A leg cramp is a sudden, uncontrolled contraction of a muscle. This type of pain is most commonly experienced in the lower extremity, and therefore often called a leg cramp or a “charley horse.”
Leg cramps occur when the muscle suddenly and forcefully contracts. The most common muscles to contract in this manner are muscles that cross two joints. These muscles include the calf (crossing the ankle and knee), the hamstring (crossing the knee and hip), and the quadriceps (also crossing the knee and hip). Leg cramps usually last less than one minute, but may last several minutes before the contraction subsides. In some patients, the spasms occur primarily at night, and can awaken the patient from sleep. More severe leg cramps can cause pain that lasts several days after the cramp occurs.
The exact cause of a leg cramp is not well understood, but there are some risk factors that are thought to contribute to this condition:
- Muscle fatigue
- Heavy exercising
- High weight (not necessarily obesity)
- Electrolyte imbalances
- Medications (statins, prednisone, others…)
The most common cause that is typically seen in patients who develop leg cramps is exercising in an unusual way, meaning either more activity or a different exercise. Leg cramps are more common in young (adolescent age) and older (over 65) patients. Patients who weigh more are more prone to developing leg cramps. Also, some medications can cause side effects of muscle spasms. To prevent leg cramps stay hydrated. It is not well known exactly how dehydration and muscle cramping are related, but it is known that dehydration can predispose to leg cramps. Drink at least three full glasses of water each day, including one before bedtime. Also drink plenty of fluid before, during, and after exercise. Stretch regularly as it can relax muscle fibres. Make sure you cool down after exercising, and do not exercise vigorously just prior to sleep. Train gradually and build up an exercise program, and try to avoid sudden increases in activity. The “10% Rule” is a good rule of thumb: never increase your exercise over one week by more than 10% compared to the week before. Sudden changes in activities can cause leg cramps. Most athletes that have leg cramps, such as long-distance runners, have increased their level of intensity or duration of activity too quickly.

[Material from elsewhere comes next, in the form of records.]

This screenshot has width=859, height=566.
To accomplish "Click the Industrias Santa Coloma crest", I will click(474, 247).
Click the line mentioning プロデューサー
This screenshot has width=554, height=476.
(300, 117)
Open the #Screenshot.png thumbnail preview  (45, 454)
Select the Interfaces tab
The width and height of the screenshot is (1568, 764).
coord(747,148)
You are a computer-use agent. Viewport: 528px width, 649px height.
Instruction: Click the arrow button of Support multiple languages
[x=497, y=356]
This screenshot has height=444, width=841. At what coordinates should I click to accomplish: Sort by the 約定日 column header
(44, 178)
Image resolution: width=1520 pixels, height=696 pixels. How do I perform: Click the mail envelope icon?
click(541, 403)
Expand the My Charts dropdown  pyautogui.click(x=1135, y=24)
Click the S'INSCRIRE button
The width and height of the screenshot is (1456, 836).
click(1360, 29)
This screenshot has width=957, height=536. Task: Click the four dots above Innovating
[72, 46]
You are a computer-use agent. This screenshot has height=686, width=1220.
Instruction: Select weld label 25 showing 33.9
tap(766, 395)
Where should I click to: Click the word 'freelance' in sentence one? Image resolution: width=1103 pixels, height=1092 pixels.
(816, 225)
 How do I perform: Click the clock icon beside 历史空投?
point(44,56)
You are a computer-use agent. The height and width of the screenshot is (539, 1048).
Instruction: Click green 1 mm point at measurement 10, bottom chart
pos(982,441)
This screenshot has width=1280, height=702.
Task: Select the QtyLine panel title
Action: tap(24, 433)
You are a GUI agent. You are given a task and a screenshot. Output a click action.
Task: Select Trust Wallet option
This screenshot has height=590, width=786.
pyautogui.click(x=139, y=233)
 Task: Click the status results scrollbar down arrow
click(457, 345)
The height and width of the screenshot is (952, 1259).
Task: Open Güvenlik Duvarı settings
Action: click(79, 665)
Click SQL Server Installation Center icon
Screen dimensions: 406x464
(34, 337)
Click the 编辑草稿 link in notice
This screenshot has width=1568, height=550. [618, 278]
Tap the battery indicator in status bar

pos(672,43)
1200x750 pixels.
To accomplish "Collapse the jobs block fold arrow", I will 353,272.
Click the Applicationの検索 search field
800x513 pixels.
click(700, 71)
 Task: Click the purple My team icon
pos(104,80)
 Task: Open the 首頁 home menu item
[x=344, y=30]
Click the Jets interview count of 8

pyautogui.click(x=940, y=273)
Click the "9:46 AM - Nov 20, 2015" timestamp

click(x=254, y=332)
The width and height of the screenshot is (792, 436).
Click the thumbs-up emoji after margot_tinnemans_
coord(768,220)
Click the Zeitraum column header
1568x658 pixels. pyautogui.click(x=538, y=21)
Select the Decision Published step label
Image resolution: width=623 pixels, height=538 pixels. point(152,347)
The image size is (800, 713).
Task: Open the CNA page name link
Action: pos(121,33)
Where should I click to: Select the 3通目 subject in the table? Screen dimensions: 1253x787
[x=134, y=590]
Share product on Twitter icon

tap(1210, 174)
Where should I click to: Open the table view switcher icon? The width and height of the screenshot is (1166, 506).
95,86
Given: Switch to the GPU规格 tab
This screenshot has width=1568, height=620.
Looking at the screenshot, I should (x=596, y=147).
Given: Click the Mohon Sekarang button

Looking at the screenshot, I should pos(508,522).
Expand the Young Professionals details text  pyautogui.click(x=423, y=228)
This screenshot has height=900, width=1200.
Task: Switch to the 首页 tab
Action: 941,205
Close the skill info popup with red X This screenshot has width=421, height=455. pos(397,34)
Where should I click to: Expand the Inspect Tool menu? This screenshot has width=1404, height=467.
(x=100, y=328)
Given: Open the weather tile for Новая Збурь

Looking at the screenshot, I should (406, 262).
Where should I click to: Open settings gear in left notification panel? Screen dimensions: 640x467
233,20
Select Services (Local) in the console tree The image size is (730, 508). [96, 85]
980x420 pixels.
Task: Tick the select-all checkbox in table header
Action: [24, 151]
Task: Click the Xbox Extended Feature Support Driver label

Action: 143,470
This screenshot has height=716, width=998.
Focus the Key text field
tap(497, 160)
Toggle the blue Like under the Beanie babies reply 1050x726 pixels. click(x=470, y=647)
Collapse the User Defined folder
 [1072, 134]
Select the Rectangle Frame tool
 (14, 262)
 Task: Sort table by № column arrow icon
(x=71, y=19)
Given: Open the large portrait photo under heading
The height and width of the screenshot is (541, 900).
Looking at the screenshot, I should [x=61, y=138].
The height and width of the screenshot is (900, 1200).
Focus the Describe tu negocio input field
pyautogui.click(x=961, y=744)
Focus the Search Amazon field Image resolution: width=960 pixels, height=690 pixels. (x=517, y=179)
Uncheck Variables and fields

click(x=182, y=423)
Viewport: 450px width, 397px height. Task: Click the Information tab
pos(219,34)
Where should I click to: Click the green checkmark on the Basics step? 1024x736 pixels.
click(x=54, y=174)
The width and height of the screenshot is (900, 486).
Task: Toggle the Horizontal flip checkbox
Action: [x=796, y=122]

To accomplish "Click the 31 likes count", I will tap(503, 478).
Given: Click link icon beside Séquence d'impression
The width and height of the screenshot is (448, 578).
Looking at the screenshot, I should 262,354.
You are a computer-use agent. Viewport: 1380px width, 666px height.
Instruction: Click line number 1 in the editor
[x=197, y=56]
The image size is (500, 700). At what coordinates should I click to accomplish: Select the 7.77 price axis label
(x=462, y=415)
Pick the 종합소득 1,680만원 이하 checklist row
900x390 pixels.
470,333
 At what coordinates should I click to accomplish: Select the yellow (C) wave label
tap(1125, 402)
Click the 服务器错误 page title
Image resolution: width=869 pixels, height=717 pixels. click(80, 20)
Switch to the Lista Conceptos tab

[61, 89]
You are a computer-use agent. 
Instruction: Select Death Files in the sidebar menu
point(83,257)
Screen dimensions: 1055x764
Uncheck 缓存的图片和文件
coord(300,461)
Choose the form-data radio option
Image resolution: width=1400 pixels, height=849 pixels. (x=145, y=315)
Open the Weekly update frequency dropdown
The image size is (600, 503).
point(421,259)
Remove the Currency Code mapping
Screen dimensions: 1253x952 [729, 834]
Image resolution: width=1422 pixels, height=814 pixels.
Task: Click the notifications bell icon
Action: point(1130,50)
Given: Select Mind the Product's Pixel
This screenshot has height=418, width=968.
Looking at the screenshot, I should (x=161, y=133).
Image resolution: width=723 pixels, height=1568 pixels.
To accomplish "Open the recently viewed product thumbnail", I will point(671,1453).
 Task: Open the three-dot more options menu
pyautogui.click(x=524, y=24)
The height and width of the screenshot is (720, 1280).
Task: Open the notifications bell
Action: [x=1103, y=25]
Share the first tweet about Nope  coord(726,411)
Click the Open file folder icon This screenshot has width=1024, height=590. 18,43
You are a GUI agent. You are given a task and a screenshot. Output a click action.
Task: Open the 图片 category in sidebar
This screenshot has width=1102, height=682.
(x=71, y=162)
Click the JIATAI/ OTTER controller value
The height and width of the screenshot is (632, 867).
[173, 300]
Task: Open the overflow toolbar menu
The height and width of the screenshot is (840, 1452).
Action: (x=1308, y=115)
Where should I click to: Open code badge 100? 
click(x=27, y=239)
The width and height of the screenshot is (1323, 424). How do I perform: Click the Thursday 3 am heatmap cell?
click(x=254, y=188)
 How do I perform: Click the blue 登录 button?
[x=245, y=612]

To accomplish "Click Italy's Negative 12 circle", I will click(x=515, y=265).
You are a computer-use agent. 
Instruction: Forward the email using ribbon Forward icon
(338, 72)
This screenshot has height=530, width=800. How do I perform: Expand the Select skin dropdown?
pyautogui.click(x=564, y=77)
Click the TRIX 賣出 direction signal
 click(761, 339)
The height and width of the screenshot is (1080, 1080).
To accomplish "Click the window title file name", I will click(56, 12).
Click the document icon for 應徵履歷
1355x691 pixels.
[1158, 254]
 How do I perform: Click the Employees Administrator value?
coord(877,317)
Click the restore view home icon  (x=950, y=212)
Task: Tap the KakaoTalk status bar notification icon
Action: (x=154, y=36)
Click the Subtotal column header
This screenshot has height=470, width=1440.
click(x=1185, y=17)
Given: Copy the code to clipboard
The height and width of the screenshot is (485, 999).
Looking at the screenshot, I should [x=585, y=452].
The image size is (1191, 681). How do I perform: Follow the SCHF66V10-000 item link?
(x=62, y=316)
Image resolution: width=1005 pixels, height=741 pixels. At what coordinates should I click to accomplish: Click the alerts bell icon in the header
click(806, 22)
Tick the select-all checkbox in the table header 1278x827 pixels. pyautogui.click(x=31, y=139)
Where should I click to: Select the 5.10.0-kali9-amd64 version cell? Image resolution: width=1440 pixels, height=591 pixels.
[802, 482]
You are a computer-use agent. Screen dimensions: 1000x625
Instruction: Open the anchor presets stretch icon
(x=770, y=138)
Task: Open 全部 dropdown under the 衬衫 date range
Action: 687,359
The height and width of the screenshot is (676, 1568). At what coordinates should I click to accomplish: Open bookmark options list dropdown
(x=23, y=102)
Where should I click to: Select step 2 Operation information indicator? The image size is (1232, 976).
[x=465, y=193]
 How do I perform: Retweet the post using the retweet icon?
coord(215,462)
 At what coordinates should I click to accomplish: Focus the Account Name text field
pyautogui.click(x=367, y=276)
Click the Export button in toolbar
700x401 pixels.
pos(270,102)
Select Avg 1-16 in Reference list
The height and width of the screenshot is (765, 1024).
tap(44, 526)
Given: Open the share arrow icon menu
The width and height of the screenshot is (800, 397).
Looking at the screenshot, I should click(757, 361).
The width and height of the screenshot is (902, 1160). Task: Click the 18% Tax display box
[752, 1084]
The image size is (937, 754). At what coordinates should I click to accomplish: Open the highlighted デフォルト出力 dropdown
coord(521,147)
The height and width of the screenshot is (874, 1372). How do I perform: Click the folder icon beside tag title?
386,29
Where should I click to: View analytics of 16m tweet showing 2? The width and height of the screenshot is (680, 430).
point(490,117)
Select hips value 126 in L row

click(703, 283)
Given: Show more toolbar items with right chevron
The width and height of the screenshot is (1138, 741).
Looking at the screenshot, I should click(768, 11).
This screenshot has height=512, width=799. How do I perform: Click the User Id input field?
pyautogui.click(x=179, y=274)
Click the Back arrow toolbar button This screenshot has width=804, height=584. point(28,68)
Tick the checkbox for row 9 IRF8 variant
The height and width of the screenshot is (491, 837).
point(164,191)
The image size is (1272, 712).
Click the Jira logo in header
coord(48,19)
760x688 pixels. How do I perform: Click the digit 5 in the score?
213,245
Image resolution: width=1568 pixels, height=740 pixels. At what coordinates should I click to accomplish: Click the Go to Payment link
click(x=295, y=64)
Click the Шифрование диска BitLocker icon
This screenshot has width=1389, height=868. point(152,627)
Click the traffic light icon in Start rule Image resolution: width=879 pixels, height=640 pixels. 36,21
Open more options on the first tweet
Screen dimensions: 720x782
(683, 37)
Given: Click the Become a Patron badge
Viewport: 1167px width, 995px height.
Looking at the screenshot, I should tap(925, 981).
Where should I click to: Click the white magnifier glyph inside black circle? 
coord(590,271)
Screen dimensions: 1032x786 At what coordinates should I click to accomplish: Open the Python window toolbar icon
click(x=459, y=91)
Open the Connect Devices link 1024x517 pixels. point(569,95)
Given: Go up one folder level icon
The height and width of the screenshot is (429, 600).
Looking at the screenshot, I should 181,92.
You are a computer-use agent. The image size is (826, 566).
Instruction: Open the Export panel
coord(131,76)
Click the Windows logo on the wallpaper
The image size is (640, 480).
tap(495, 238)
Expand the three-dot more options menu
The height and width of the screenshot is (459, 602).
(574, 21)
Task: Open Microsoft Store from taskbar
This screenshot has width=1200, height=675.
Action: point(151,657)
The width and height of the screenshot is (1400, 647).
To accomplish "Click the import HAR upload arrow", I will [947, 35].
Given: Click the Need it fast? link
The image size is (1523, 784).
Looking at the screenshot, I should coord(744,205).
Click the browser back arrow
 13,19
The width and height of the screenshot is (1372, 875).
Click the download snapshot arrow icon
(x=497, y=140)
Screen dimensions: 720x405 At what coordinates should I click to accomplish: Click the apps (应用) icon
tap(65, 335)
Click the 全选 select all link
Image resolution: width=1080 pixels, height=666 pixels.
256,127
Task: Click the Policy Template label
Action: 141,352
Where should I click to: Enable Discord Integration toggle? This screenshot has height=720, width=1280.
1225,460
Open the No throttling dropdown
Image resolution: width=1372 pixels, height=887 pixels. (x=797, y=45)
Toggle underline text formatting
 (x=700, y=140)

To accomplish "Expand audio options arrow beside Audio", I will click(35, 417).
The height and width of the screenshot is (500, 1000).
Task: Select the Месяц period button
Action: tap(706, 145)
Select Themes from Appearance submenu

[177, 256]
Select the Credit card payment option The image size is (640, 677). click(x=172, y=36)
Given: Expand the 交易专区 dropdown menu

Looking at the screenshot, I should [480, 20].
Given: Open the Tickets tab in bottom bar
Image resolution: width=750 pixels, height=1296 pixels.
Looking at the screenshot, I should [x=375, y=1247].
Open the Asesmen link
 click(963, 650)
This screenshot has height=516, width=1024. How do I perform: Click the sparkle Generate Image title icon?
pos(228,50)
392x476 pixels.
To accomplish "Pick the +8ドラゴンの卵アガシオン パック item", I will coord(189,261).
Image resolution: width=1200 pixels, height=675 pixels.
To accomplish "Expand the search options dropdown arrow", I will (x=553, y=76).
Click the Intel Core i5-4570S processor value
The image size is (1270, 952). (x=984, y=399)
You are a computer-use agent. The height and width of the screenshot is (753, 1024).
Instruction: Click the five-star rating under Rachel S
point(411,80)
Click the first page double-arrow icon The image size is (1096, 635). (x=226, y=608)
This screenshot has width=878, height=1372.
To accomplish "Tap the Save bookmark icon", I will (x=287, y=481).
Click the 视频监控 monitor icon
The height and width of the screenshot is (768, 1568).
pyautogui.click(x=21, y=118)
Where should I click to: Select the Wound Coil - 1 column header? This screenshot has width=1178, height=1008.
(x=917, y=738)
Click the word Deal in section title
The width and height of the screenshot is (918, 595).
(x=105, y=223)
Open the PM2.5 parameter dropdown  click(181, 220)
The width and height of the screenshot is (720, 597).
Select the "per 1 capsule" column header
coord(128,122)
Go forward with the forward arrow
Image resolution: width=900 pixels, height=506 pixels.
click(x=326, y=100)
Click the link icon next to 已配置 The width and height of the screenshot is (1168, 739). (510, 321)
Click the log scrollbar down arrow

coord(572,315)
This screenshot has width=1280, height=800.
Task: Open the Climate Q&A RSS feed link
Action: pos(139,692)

Usually instinct takes over when a leg cramp strikes, and you massage and stretch the sore muscle. This is a perfect instinct and often solves the acute problem. The best steps are- Massage the cramped muscle, Stretch the muscle (gently!), and take a hot shower or bath to warm and relax the muscle.
If leg cramps become a persistent and recurring problem, you should be evaluated by your doctor. Because electrolyte imbalances can cause cramping, some blood may be analyzed to ensure the levels of potassium and other electrolytes are normal. There are also muscle relaxing medications that can be prescribed if the muscle cramping is a problem, particularly at night. Finally, your medications and medical history should be reviewed to investigate for possible factors contributing to your leg cramps.
Obesity can put a strain on the muscle which it cannot cope with resulting in it cramping. Obesity is not healthy so losing the excess weight is recommended whether it is causing the leg cramp or not as it may result in other problems.